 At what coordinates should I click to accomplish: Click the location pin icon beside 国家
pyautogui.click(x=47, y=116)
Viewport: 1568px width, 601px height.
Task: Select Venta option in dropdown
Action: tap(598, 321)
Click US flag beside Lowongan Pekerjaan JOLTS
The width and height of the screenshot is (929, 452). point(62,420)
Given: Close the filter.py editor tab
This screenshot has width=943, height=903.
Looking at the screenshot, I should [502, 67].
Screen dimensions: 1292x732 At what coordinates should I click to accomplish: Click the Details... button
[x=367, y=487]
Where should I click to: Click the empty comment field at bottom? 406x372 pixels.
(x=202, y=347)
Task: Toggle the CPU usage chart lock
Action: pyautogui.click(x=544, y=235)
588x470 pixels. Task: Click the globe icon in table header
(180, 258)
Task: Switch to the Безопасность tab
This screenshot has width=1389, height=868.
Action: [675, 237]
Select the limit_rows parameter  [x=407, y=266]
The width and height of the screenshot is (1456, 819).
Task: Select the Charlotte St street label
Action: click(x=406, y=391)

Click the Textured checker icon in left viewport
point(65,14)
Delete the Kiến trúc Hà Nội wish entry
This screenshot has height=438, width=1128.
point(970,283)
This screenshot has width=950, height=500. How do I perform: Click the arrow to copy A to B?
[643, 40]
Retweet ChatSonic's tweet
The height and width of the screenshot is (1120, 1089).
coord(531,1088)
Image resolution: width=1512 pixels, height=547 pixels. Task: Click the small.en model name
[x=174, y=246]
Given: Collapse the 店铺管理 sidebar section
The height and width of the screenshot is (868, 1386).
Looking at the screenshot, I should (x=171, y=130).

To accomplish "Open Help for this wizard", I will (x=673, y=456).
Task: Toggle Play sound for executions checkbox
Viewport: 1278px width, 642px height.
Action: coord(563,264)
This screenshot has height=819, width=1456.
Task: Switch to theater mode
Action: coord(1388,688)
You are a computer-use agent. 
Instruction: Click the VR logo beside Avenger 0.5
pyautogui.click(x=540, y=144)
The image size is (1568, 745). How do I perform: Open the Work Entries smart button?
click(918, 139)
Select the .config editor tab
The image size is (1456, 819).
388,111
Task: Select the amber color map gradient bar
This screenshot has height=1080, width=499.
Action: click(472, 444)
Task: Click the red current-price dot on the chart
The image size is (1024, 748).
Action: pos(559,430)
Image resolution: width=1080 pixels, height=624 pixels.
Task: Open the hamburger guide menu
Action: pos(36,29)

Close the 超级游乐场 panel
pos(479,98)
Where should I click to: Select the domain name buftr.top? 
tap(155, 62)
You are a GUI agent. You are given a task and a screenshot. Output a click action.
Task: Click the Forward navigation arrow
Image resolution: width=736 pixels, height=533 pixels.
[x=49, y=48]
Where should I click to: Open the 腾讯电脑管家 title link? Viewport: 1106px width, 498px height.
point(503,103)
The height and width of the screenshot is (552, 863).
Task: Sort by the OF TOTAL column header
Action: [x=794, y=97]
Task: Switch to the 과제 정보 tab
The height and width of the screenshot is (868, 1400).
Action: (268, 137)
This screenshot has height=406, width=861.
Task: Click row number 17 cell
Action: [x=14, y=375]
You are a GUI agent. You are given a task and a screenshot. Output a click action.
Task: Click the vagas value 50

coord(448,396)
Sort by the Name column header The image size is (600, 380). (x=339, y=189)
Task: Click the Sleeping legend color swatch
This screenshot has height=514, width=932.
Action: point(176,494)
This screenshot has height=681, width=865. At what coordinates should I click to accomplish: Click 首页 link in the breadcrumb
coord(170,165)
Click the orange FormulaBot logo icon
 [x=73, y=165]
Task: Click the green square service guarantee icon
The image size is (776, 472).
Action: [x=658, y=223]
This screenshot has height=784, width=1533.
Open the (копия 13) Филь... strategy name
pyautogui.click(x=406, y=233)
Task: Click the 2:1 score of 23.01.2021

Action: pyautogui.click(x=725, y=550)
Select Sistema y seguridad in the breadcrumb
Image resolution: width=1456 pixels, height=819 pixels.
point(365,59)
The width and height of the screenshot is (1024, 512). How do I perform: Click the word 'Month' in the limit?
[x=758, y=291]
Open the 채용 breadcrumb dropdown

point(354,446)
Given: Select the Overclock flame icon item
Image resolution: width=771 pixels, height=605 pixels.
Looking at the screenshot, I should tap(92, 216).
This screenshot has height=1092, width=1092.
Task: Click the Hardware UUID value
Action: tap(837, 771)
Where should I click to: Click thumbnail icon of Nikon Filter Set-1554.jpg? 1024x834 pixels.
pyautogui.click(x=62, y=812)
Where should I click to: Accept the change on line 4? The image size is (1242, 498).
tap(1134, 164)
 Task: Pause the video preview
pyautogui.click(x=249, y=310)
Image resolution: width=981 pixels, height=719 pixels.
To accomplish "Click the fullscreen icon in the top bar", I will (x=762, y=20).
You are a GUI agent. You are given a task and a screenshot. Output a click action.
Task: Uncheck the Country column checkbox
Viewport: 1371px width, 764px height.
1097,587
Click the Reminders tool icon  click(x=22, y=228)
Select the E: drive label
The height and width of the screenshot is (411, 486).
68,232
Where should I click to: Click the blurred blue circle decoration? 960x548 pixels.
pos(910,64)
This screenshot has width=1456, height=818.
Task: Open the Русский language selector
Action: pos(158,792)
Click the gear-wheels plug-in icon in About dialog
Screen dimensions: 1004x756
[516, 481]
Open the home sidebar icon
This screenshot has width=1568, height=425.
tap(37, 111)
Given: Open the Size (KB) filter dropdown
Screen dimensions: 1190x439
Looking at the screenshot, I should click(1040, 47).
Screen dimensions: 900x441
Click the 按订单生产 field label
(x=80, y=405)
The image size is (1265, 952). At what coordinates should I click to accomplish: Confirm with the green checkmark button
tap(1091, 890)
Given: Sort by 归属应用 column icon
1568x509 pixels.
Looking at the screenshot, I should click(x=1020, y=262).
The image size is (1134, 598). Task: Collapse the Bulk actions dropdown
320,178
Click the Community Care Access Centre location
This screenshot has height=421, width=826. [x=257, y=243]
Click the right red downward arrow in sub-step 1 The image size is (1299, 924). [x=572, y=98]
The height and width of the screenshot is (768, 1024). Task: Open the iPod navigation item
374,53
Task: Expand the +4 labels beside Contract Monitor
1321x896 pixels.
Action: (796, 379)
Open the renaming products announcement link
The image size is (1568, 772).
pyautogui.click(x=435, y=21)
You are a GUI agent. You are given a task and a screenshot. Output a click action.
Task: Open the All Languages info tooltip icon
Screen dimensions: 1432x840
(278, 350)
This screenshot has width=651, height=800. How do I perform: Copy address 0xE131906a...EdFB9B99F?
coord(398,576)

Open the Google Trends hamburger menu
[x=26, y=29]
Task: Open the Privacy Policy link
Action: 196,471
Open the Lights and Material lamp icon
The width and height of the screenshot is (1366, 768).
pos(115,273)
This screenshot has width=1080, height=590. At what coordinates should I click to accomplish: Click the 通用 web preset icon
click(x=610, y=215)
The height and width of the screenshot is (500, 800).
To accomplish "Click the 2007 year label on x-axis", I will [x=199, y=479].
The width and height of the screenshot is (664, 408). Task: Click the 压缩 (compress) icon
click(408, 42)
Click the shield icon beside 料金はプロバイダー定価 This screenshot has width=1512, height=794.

> Challenge:
Rewrite everything from the line containing "Open the Lights and Material lamp icon" down to the end of the records, requests included, raising every click coordinate in the answers by 5.

> Written response:
Open the Lights and Material lamp icon
The width and height of the screenshot is (1366, 768).
pos(120,278)
This screenshot has width=1080, height=590. At what coordinates should I click to accomplish: Click the 通用 web preset icon
click(x=615, y=220)
The height and width of the screenshot is (500, 800).
To accomplish "Click the 2007 year label on x-axis", I will [x=204, y=484].
The width and height of the screenshot is (664, 408). Task: Click the 压缩 (compress) icon
click(413, 47)
Click the shield icon beside 料金はプロバイダー定価 This screenshot has width=1512, height=794.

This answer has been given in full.